センツァと共に山を下っていたら、可愛らしい花がちらほら咲いているのを発見した。
白い花弁に中心が黄色い花。名前は、デイジーだったか。実家の女性陣に人気だった花だ。
白いデイジーの花言葉は、“無邪気”だと義姉が言っていたような気がする。
まるで、アニャみたいな花だ。
摘んで帰ろうと思い、センツァを止める。
プチプチ摘んでいたら、その隣でセンツァがデイジーを食べ始める。
「センツァ、ソレは食べてもいいけれど、その辺に自生している薄紅色のデイジーは毒だから、食べるなよ」
そんなことを話しつつ、デイジーを摘んだ。
花束に結ぶリボンなんてないので、その辺の草を引き抜いて括っておいた。
帰宅後、洗濯物を取り込んでいるアニャに、デイジーを持って行く。
きょとんとした顔をしながら、彼女は思いがけない質問を投げかけてくる。
「イヴァン、これ、食べられるお花だったっけ?」
「違う、違う。
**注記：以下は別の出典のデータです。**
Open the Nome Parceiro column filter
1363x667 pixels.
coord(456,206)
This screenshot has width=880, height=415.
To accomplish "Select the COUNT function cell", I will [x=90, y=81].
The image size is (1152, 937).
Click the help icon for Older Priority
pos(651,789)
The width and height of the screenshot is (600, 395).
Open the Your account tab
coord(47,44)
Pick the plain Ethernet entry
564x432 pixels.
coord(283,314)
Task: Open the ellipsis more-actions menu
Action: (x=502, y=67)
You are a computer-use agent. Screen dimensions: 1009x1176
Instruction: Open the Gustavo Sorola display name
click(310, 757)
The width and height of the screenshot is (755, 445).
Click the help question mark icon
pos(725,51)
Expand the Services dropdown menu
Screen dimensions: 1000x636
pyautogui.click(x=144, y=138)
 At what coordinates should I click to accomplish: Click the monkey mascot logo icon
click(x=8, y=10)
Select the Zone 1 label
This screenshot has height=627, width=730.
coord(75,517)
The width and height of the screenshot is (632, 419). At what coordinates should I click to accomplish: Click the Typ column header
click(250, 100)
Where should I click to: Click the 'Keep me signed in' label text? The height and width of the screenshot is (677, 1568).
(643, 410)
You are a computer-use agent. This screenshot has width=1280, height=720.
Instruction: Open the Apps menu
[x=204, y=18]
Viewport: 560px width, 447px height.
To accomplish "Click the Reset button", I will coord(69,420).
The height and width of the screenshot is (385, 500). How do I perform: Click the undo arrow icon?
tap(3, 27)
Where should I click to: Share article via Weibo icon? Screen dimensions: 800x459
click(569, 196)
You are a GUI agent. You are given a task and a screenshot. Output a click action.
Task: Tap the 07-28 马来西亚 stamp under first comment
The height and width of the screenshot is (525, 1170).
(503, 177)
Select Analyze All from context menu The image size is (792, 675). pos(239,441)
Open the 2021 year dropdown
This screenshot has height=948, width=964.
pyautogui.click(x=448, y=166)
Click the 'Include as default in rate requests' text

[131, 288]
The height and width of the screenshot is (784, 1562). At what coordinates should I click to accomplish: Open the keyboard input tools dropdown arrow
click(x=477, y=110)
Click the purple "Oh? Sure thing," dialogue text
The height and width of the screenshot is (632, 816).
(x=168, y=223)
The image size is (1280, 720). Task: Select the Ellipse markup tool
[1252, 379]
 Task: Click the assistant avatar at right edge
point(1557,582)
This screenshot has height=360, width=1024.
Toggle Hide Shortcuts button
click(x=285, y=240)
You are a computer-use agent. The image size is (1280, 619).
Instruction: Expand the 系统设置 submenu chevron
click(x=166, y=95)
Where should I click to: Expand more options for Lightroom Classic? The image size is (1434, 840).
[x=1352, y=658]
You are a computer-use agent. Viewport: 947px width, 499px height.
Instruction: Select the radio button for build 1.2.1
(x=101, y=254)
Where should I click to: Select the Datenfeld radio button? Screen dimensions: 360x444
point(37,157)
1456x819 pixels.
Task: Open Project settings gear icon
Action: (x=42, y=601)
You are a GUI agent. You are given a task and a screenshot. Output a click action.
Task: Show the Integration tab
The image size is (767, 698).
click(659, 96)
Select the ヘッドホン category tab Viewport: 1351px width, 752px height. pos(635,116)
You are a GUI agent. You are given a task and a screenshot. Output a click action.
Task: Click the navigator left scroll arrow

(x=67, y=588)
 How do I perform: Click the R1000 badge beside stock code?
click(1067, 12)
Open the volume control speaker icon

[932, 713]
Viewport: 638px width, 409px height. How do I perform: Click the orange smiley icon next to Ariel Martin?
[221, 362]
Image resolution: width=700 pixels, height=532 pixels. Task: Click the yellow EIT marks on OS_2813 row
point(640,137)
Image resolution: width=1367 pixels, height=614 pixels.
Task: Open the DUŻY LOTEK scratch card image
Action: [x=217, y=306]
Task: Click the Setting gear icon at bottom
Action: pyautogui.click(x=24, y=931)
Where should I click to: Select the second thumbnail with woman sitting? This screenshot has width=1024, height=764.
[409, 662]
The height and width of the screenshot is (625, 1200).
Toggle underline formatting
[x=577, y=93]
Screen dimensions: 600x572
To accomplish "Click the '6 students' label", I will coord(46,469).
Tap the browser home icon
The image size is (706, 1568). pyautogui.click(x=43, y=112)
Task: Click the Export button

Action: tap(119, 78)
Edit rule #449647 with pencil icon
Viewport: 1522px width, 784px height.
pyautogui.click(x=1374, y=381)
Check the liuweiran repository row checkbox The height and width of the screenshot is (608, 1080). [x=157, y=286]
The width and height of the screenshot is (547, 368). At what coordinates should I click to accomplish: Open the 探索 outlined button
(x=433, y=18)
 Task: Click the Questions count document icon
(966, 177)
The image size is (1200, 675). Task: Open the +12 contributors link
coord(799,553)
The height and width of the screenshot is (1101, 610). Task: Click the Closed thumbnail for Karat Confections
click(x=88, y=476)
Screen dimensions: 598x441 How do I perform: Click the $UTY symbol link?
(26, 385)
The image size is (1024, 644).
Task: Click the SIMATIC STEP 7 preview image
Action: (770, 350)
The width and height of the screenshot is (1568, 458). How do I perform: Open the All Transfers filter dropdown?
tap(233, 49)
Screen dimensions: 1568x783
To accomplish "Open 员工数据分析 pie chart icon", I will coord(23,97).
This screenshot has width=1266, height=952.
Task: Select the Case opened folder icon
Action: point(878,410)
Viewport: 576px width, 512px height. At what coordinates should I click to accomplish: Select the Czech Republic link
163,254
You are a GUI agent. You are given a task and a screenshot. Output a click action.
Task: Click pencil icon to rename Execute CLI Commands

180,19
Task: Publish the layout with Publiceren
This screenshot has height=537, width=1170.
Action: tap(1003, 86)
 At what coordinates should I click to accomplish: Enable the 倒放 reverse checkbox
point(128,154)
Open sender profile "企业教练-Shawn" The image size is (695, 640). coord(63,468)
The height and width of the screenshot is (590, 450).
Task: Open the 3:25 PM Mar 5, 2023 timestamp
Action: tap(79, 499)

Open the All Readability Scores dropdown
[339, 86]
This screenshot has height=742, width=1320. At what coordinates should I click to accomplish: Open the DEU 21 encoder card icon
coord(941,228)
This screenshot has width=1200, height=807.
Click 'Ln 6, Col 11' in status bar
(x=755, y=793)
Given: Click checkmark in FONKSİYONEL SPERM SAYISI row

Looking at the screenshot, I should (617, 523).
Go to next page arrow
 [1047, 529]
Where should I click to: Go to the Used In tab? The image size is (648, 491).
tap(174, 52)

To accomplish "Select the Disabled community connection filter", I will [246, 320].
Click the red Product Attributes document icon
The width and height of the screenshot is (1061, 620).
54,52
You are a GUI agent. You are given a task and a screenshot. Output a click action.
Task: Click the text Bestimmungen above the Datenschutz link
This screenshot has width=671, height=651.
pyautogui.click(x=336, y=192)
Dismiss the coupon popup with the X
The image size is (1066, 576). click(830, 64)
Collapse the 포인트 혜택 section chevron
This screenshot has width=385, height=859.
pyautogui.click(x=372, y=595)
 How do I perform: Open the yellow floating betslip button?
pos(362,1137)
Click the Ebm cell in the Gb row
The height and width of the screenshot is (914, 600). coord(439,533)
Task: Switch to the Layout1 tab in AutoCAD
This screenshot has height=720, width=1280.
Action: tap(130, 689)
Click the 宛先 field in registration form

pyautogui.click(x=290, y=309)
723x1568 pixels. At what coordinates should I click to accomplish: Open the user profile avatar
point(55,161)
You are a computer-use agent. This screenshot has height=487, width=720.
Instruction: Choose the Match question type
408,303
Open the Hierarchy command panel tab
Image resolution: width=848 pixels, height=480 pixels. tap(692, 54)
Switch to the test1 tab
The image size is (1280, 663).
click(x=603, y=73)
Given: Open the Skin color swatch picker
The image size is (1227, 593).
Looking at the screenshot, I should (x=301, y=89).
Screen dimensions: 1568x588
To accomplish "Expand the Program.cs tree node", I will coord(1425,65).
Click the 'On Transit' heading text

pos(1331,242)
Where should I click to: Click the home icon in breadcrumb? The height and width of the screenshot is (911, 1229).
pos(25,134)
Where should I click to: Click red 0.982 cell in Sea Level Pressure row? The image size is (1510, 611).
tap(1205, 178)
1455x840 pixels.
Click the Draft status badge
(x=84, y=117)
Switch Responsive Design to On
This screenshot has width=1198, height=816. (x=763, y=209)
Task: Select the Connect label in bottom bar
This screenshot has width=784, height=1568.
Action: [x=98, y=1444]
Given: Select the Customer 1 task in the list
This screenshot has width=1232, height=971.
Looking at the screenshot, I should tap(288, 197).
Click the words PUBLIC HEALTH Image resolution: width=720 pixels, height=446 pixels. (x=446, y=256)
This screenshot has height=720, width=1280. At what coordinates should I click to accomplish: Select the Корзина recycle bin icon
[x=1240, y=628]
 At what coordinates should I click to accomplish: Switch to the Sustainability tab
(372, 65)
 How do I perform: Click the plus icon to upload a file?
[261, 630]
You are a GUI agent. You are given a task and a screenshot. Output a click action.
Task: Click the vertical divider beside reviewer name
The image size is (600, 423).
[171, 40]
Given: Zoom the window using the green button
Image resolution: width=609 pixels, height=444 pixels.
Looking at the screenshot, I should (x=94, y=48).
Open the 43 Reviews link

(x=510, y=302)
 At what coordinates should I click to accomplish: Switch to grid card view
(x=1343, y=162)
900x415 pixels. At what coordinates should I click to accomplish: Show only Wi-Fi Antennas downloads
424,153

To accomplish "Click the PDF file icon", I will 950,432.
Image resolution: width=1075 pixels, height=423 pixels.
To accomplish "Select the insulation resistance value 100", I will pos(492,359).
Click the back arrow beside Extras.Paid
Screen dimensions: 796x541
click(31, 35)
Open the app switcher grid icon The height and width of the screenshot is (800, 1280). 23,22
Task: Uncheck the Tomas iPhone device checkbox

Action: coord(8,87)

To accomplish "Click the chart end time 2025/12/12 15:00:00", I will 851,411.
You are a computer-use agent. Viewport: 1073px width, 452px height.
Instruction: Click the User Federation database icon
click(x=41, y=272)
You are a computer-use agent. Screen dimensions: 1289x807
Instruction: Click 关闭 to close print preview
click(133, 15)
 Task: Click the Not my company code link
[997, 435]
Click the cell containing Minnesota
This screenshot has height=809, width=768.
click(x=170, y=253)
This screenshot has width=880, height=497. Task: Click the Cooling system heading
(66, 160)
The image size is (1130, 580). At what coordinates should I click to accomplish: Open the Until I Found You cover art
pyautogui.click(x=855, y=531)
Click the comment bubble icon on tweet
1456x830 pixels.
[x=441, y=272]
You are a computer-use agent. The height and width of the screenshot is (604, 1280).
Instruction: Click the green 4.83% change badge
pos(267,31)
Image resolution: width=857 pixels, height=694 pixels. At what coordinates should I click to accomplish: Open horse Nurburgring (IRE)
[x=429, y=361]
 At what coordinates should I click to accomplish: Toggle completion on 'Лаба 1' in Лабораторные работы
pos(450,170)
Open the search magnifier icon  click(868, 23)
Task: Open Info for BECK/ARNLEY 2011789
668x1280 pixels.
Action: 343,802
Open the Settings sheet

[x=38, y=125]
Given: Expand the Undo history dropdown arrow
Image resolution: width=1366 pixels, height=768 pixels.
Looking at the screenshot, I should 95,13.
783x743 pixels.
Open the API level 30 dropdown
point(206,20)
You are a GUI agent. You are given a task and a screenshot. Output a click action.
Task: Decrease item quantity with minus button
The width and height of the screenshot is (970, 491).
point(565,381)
アニャにお土産」
「え、あ――わ、私に!? 嘘、すごく嬉しい!」
笑顔で受け取ってくれたので、ホッとした。
「びっくりした。食べ物判定されたから」
「だって、お花なんて、もらったことがないんですもの!」
こんな可愛いアニャに、花を贈らないとは世界中の男はいったい何をしているのか。
そう、訴えて回りたい。
デイジーを一本引き抜き、アニャの耳に差してみた。
彼女の金色の髪に、清楚な白いデイジーはよく似合う。思わず、率直な感想を口にしてしまった。
「うわっ、はちゃめちゃに可愛い!」
そう言った瞬間、アニャは頬を真っ赤にさせる。
照れるアニャは、世界一可愛いと改めて思った。